Trying to deploy the stack without the explicitly stated dependency DependsOn: WatcherApiStage will fail with not finding the Stage which is automagically generated by the SAM template together with the API (AWS::Serverless::Api) later.
This case is further complicated by SAM’s abstraction of API resources and hidingthe Stage resource definition. Where is the name WatcherApiStage coming from? It is generated by SAM as described at this link.

The SAM CLI has a validation function to run on the SAM template, and the Swagger API Definition. The current validator has little value, failing to catch even simple schema violations. The true validation of the template happens when CloudFormation attempts to build the stack. In the future, infrastructure as code must have the same level of syntax and semantic check support as other programming languages.

Cross-over between infrastructure as code and application code

Occasionally the the application code must share information with the infrastructure as code. For example: the ARN of the queue where the application sends messages to. In this case, SAM has an environment variable for the Function that picks up the queue ARN using a utility function (GetAtt). The environment variable is read during execution to get the queue ARN for sending messages. This works well in most cases where infrastructure definitions are made in one place only and picked up during deployment, and the references do not change after deployment.

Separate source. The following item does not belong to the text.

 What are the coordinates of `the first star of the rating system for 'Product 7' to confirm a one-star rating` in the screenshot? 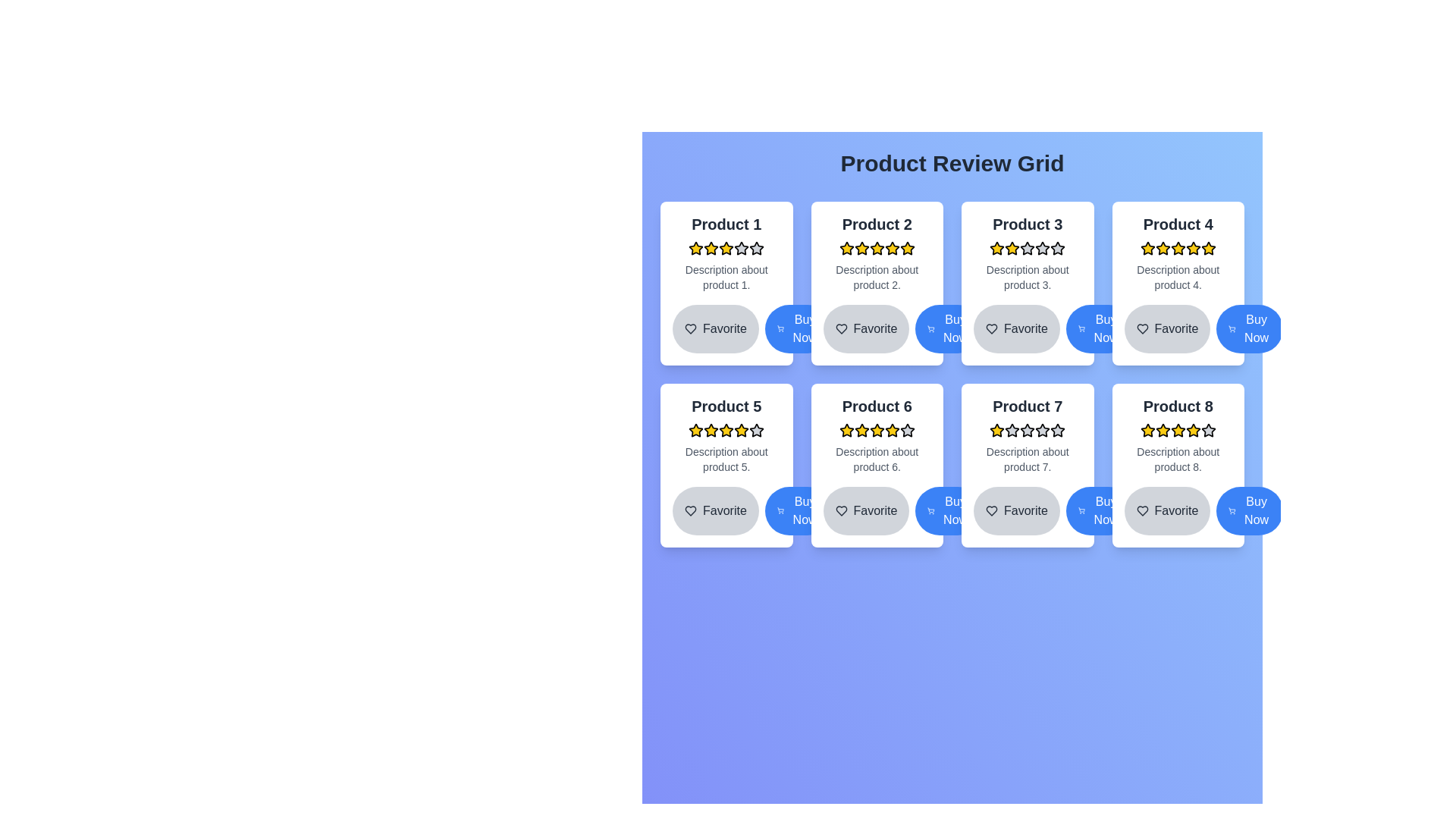 It's located at (997, 430).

Setting the region for SES is a similar case, but warrants a short explanation. SES is only available in 3 specific regions and the application must use one of those for sending e-mails even it is deployed elsewhere. There are no SES resources (AWS::SES::…) defined in this project, yet the SES region is defined in SAM as an environment variable. It could have been a configuration in application code, but since SES is an infrastructure element, the region configuration is best placed in SAM.

Summary

The application works, it does what it is supposed to. There were some trade-offs made and there are areas for improvement. But most importantly the architecture and the platform has huge potential.